(EXERCISE REQUIREMENTS): An exact copy, beginning at the line containing "Given: Open the Import Preset folder icon" and ending at the final line of the records that follow, is the answer; it has no pictures and no other text.

(EXTRACTED DATA):
*-*-*

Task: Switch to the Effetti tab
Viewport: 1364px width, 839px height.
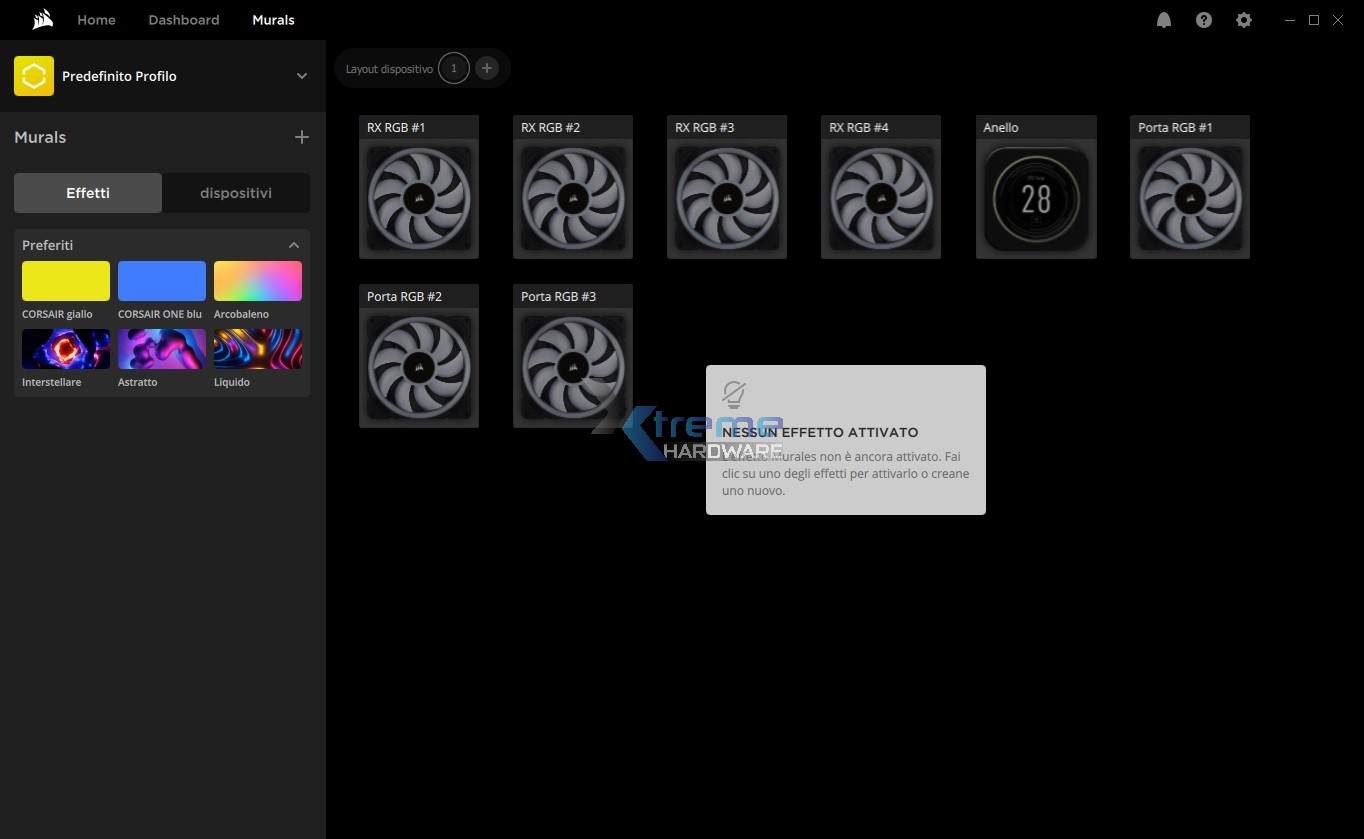Action: pyautogui.click(x=88, y=193)
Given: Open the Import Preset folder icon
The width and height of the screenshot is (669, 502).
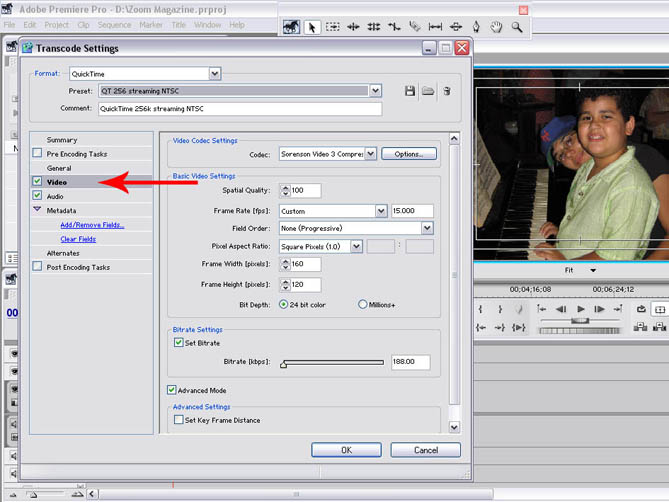Looking at the screenshot, I should pyautogui.click(x=427, y=91).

*-*-*

(ANSWER BOX):
Given: Open the Import Preset folder icon
The width and height of the screenshot is (669, 502).
Looking at the screenshot, I should pyautogui.click(x=427, y=91).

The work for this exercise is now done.